13. Коммунизм


      Слишком мучительно изжитый и до сих пор витающий над Россией социальный миф носил это название: коммунизм. Нет нужды повторять о нем все то, что было сказано минуту назад о демократии. Понятие "коммунизм" тоже охвачено множеством параметров, которые нетрудно мысленно прогонять в ту или другую сторону, получая в одном случае идеальную картину, увлекавшую за собой многие человеческие жизни, а в другом случае – страшный кошмар, побуждающий бежать от него без оглядки.
      Дирижер не стал бы поднимать оркестр для исполнения "коммунистической кантаты", не обеспеченной ни партитурой, ни репетициями. А мудрые политики и чужеземные пророки подняли страну для ее исполнения и пожали такую какофонию звуков, которую не все музыканты и слушатели сумели физически и духовно перенести.
      Есть, однако, одно существенное – для текущего исторического момента – различие между мифом о демократии и мифом о коммунизме. Если первый из них пытаются сейчас навязать общественному сознанию, ослепляя им глаза, как ярко зажженными фарами, то второй, наоборот, – стремятся начисто изгнать из сознания, поражая глаза кромешной тьмою его. Поэтому полезно обратить здесь внимание на такие факторы, которые лежат в фарватере коммунизма, но имеют заведомо положительный смысл.
===
● Краткое задание 1: Воспроизведите без изменений часть отрывка о коммунизме: всё от слов «Есть, однако, одно» вплоть до слов «заведомо положительный смысл.».

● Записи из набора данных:
===
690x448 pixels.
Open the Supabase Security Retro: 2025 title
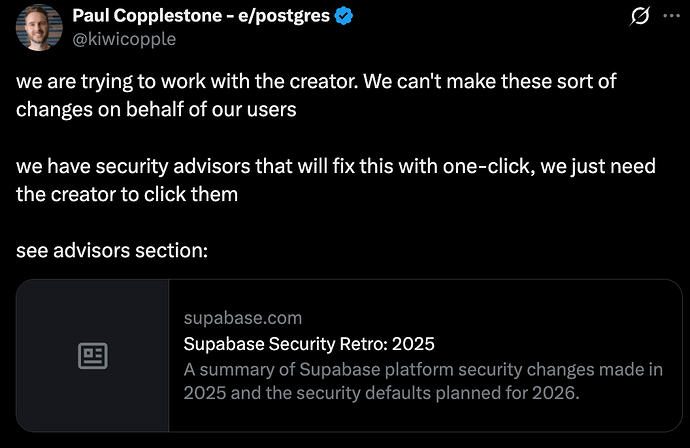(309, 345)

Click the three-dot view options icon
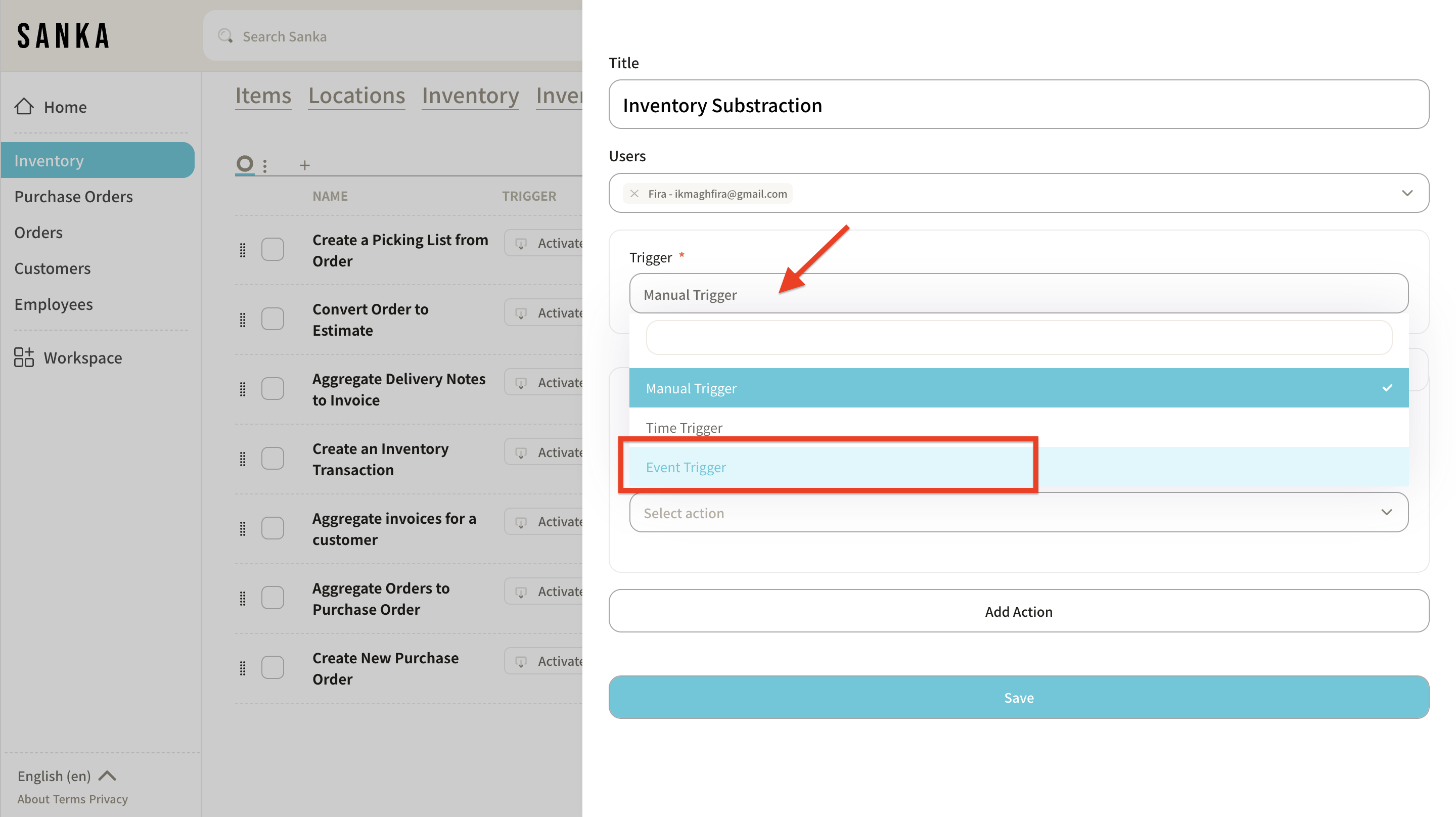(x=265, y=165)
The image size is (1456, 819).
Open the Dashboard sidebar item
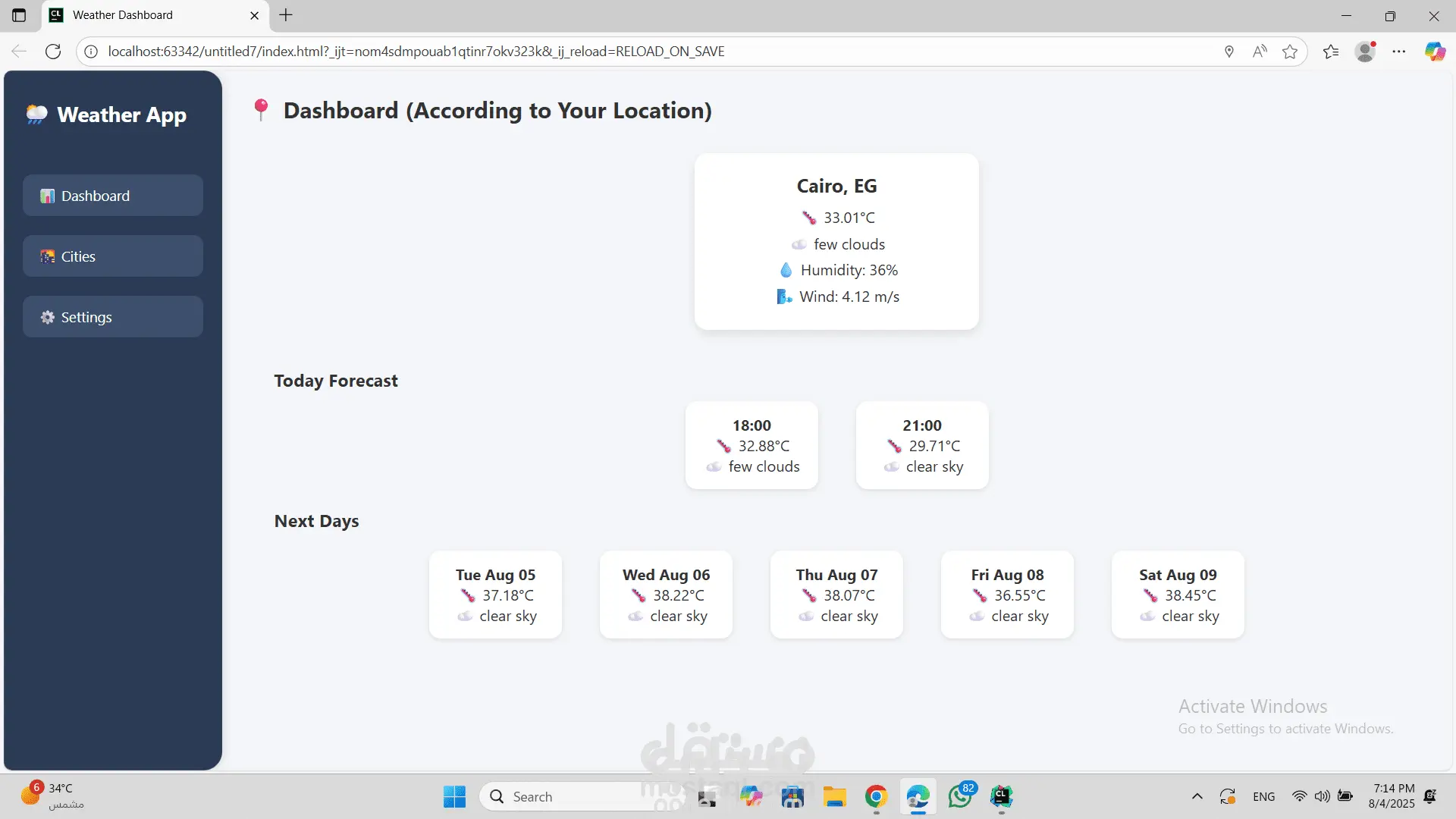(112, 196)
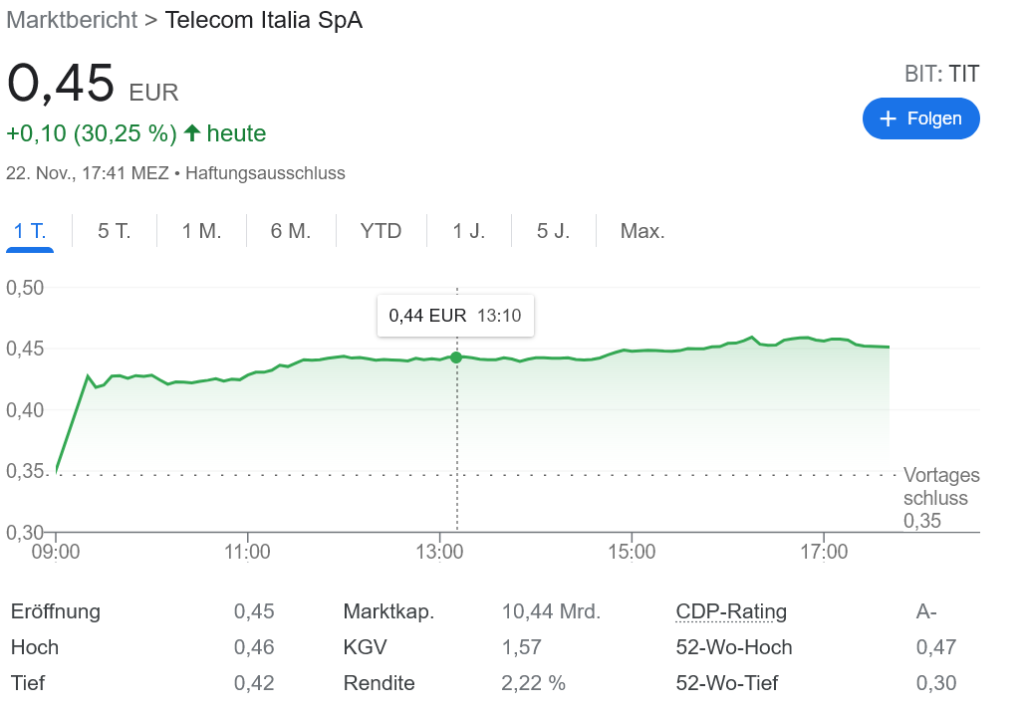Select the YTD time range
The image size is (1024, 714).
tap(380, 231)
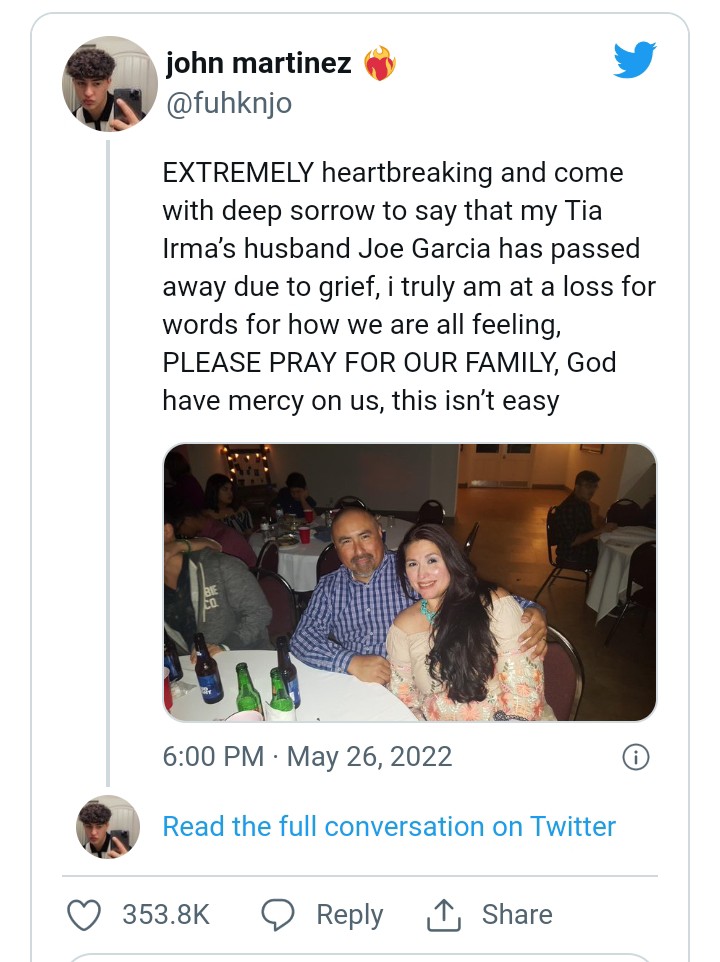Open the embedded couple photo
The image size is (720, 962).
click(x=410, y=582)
===
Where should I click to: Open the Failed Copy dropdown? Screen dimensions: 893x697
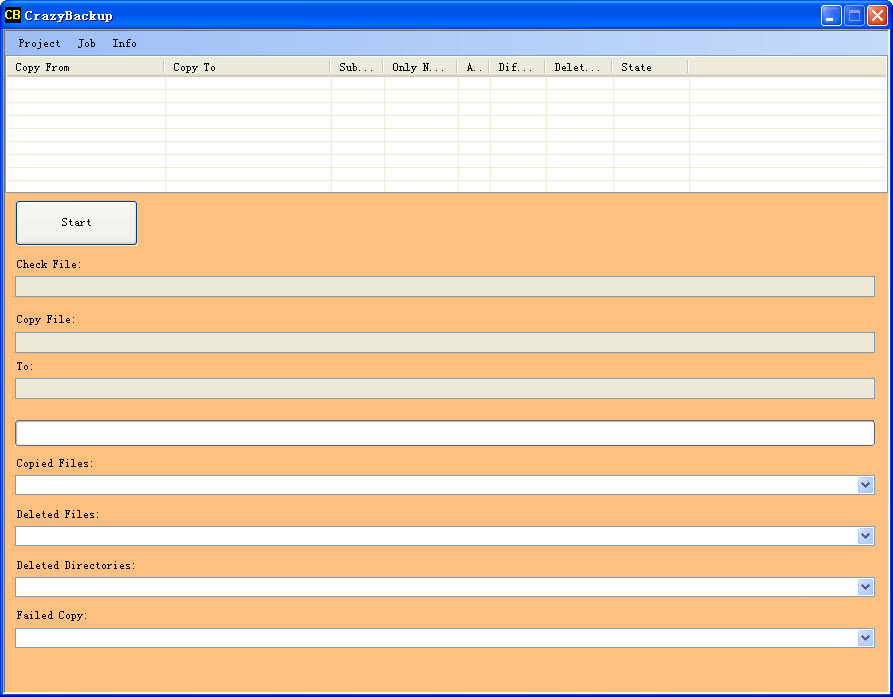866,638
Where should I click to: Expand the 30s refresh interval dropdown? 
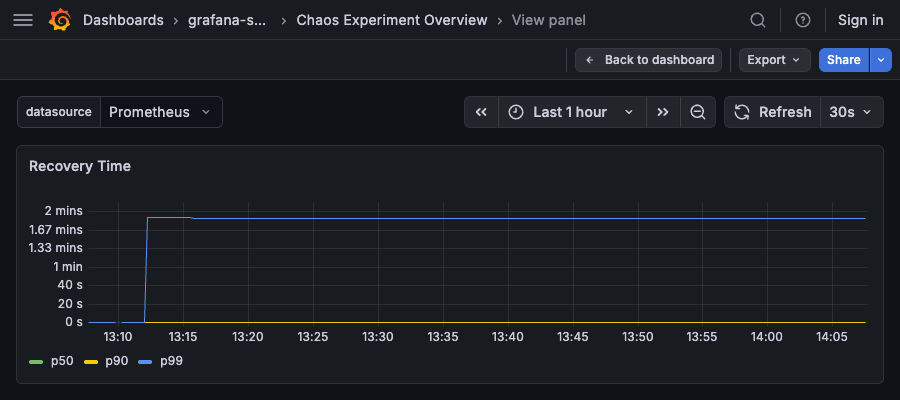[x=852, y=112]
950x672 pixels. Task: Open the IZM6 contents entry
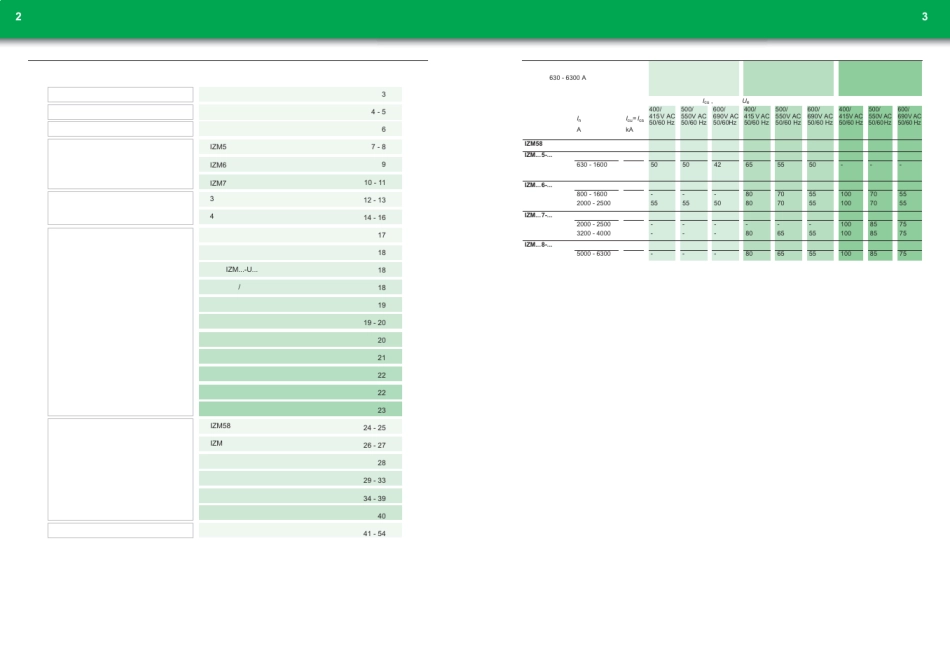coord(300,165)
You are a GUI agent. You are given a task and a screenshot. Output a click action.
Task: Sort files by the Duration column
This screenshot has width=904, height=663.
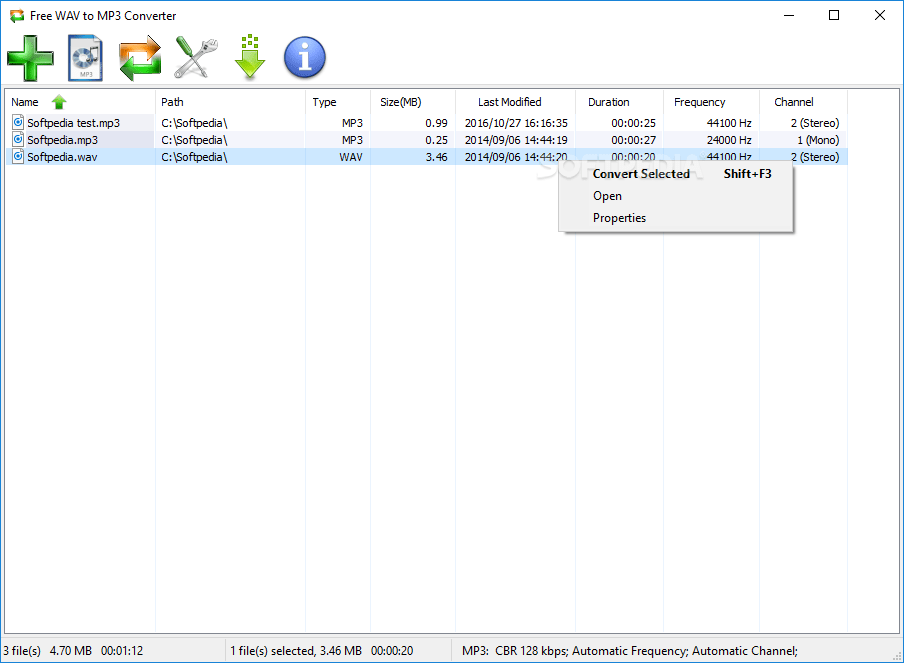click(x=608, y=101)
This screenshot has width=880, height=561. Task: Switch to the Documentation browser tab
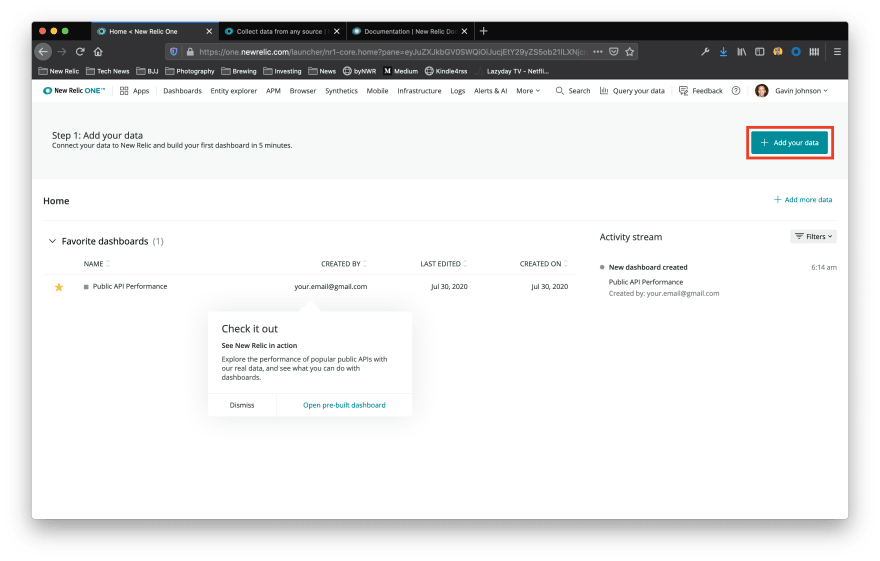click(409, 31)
===
● Краткое задание 2: Приведите заново строки записей от строки, содержащей «You are a GUI», вплоть до строки, содержащей «click(409, 31)», включая обе. Замените в них «screenshot» на «image» везде, где оно встречается, всё остальное оставьте без изменений, а изображения в ответ не включайте.

● Правильный результат 1:
Есть, однако, одно существенное – для текущего исторического момента – различие между мифом о демократии и мифом о коммунизме. Если первый из них пытаются сейчас навязать общественному сознанию, ослепляя им глаза, как ярко зажженными фарами, то второй, наоборот, – стремятся начисто изгнать из сознания, поражая глаза кромешной тьмою его. Поэтому полезно обратить здесь внимание на такие факторы, которые лежат в фарватере коммунизма, но имеют заведомо положительный смысл.

● Правильный результат 2:
You are a GUI agent. You are given a task and a image. Output a click action.
Task: Sort files by the Duration column
This image has width=904, height=663.
click(x=608, y=101)
This image has width=880, height=561. Task: Switch to the Documentation browser tab
click(409, 31)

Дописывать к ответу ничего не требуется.